[[ Dataset records, beginning ]]
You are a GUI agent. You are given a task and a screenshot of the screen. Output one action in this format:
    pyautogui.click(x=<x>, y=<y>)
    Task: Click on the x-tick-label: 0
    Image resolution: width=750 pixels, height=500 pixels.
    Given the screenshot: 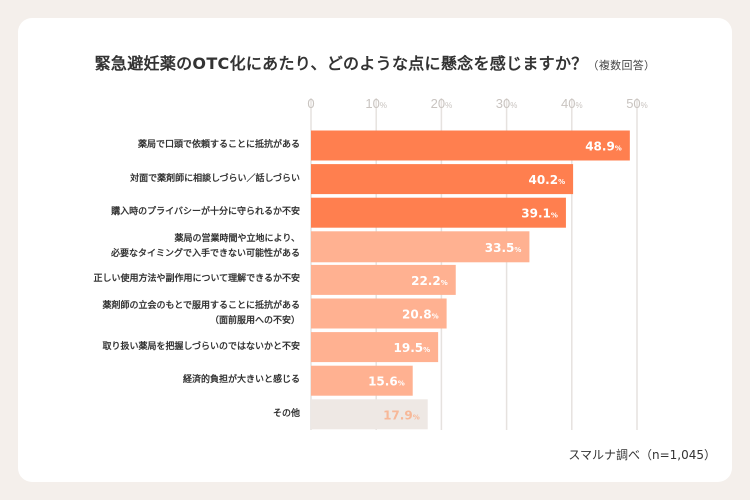 What is the action you would take?
    pyautogui.click(x=310, y=104)
    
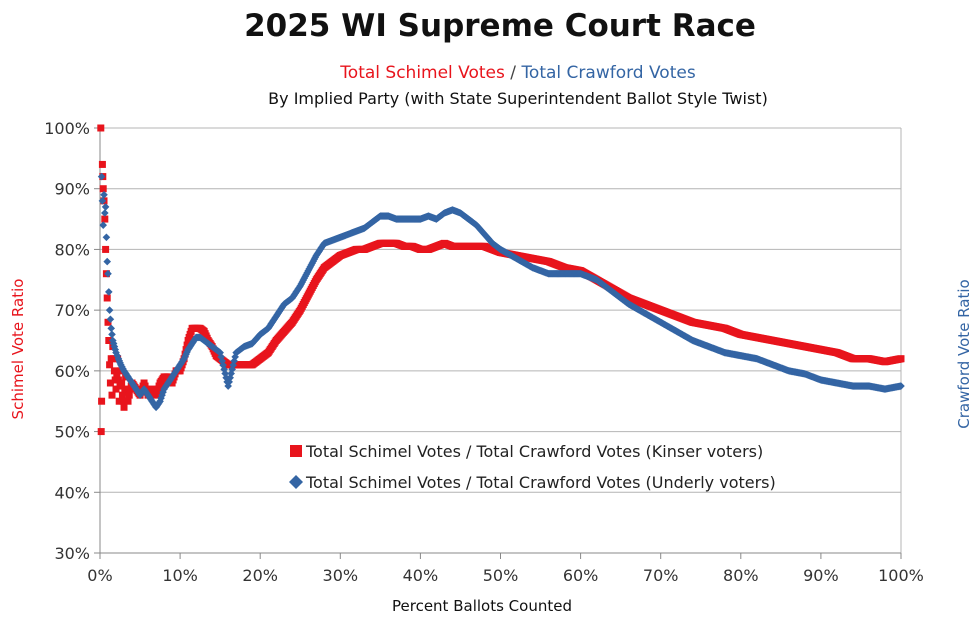 The height and width of the screenshot is (623, 975). Describe the element at coordinates (180, 576) in the screenshot. I see `x-tick-label: 10%` at that location.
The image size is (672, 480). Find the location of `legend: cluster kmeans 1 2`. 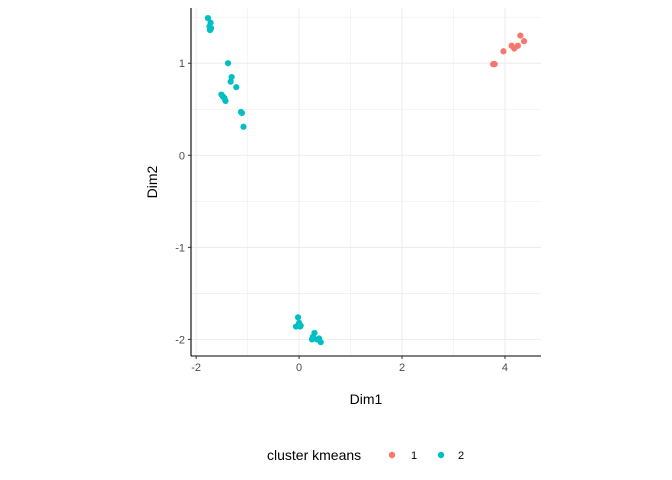

legend: cluster kmeans 1 2 is located at coordinates (366, 455).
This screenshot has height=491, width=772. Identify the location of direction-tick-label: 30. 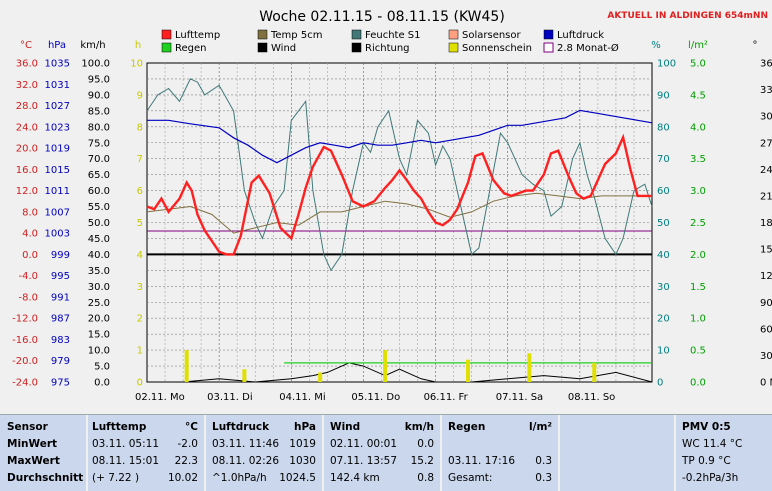
(766, 356).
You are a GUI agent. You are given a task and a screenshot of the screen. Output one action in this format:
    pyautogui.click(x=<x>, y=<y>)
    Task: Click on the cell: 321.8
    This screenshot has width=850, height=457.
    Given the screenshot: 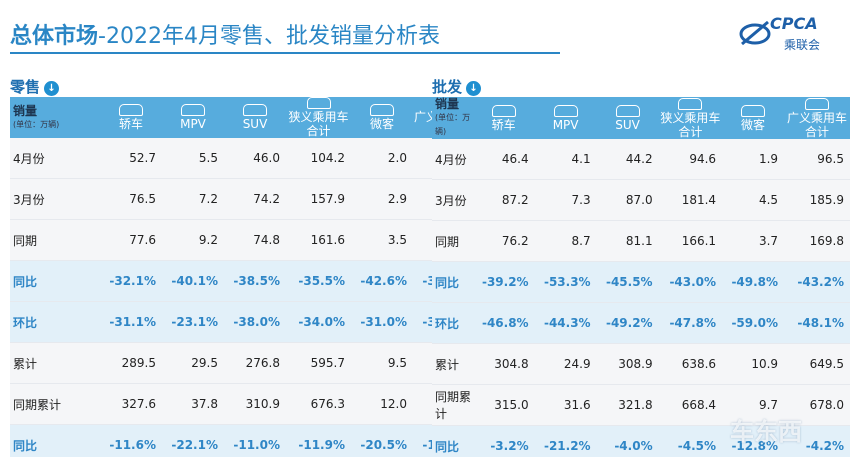 What is the action you would take?
    pyautogui.click(x=628, y=405)
    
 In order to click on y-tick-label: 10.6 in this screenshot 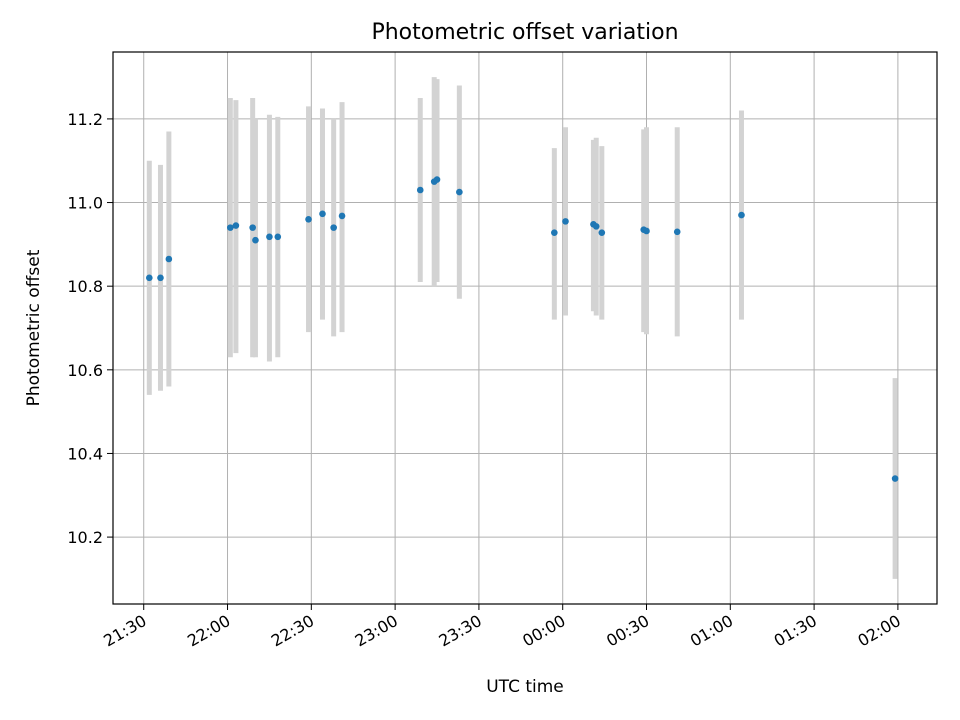, I will do `click(85, 370)`.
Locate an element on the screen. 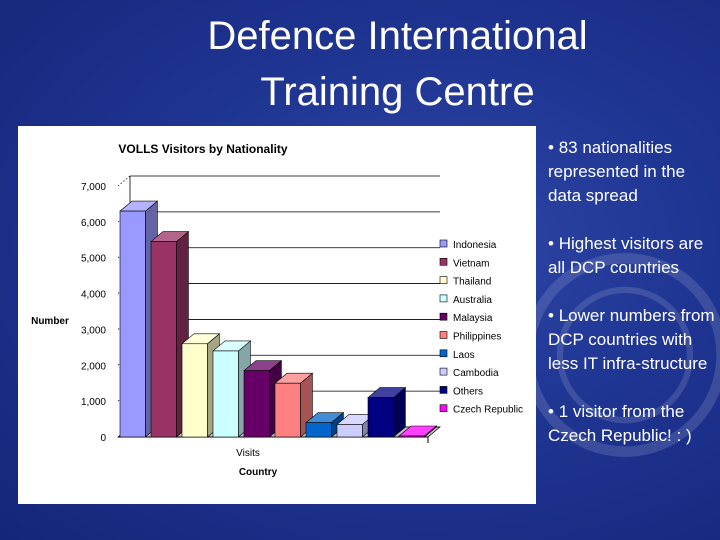  y-tick-label: 5,000 is located at coordinates (94, 260).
[[ Dataset records, end ]]
Problem statement.
Starting at the line containing "This screenshot has height=491, width=772." and ending at the line containing "(766, 356).", give that stretch of the material as a JSON list of strings, one per line, with blank lines skipped and the pictures left out.

Solution to the exercise.
[
  "This screenshot has height=491, width=772. Identify the location of direction-tick-label: 30. ",
  "(766, 356)."
]